Dr. Yanzhi Wang
Assistant Professor, 2015-present
329 Dana, 360 Huntington Avenue
Boston, MA 02115
Youtube channel and Bilibili channel:
Yanzhi Wang is currently an assistant professor in the Department of Electrical and Computer Engineering, and Khoury College of Computer Science (Affiliated) at Northeastern University. He has received his Ph.D. Degree in Computer Engineering from University of Southern California (USC) in 2014, under the supervision of Prof. Massoud Pedram. He received the Ming Hsieh Scholar Award (the highest honor in the EE Dept. of USC) for his Ph.D. study. He received his B.S. Degree in Electronic Engineering from Tsinghua University in 2009 with distinction from both the university and Beijing city.

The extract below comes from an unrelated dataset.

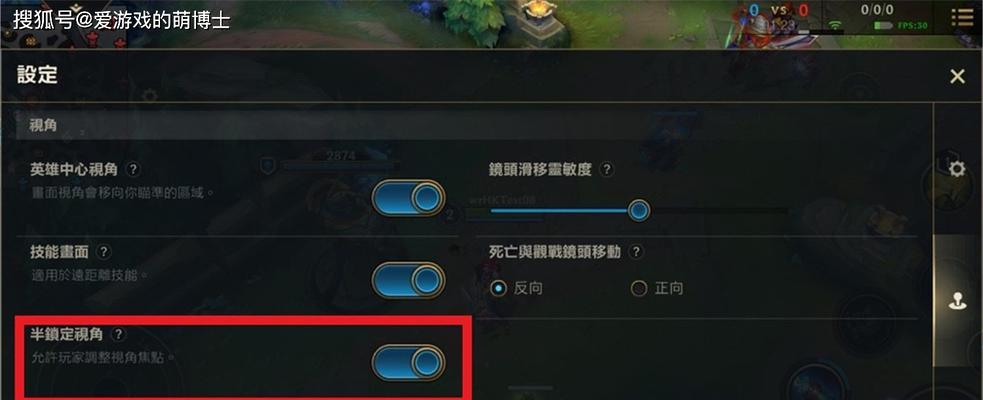
Task: Click help icon next to 英雄中心視角
Action: tap(132, 169)
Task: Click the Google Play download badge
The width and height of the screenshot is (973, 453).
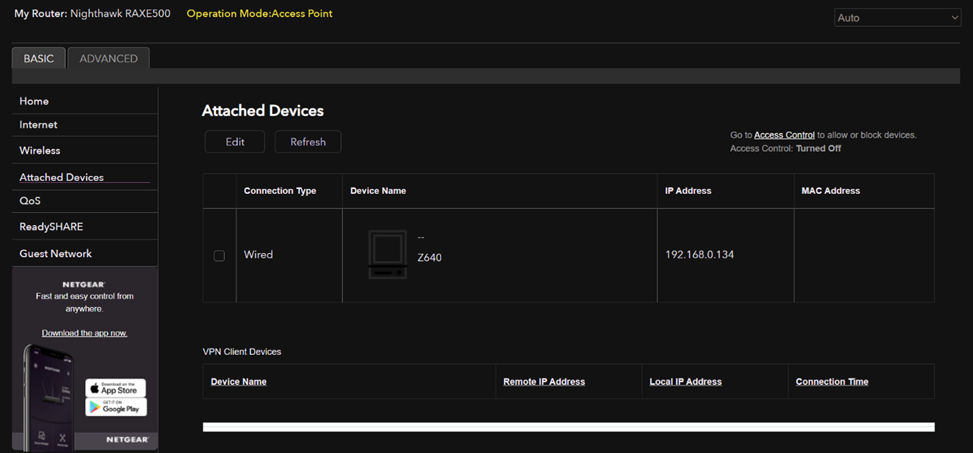Action: (115, 407)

Dr. Wang’s current research interests are the following. His group works on both algorithms and actual implementations (mobile and embedded systems, FPGAs, circuit tapeouts, GPUs, emerging devices, and UAVs).
- Real-time and energy-efficient deep learning and artificial intelligence systems
- Model compression and mobile acceleration of deep neural networks (DNNs)

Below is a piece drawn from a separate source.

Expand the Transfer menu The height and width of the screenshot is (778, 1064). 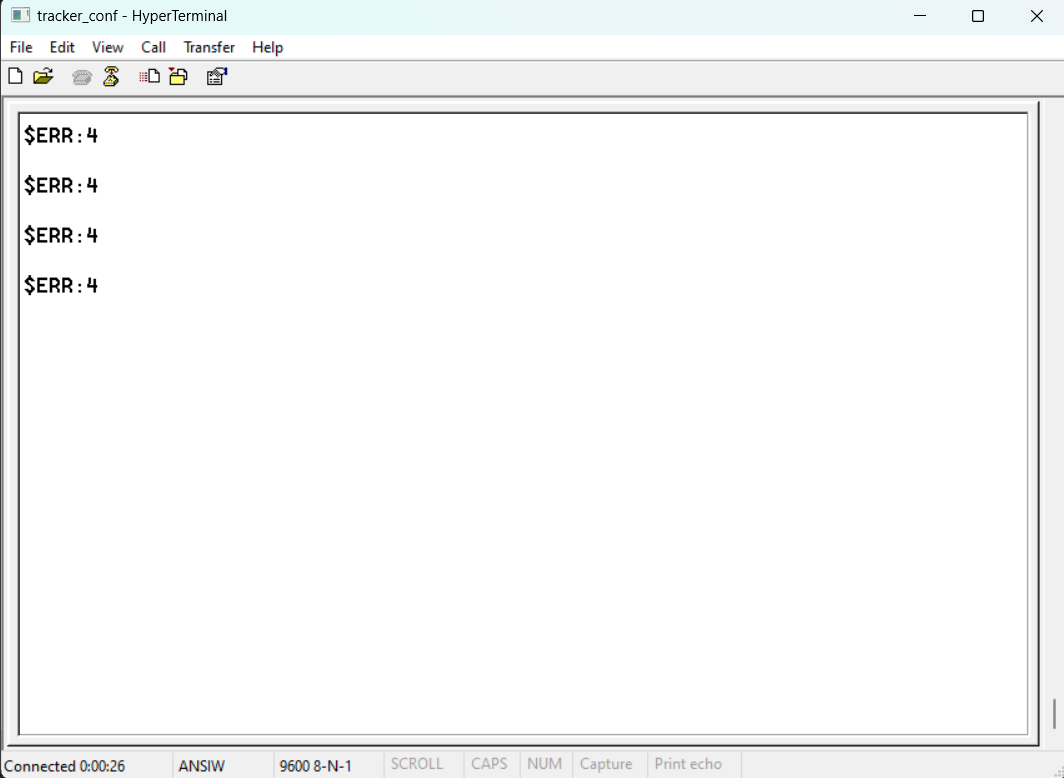[209, 47]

- Deep learning acceleration for autodriving
- Neuromorphic computing and non-von Neumann computing paradigms
- Cyber-security in deep learning systems
For a brief list of technical achievements, his research (i) achieves and maintains the highest model compression rates on representative DNNs since 09/2018 (ECCV18, ASPLOS19, ICCV19, ISLPED19, ASP-DAC20, AAAI20-1, AAAI20-2, etc.), (ii) achieves, for the first time, real-time and fastest execution of representative large-scale DNNs on an off-the-shelf mobile device (ASPLOS20, AAAI20, ICML19, IJCAI20, ECCV20, DAC20, AAAI21-1, AAAI21-2, CACM, TPAMI, etc.), (iii) achieves the highest performance/energy efficiency in DNN implementations on many platforms (FPGA19, ISLPED19 , AAAI19, HPCA19, ISSCC19, ASP-DAC20 , DATE20, AAAI20, PLDI20, ICS20, IJCAI20, PACT20, JSSC21). It is worth mentioning that his work on AQFP superconducting based DNN inference acceleration, which is validated through cryogenic testing, has by far the highest energy efficiency among all hardware devices (ISCA19, ICCAD18).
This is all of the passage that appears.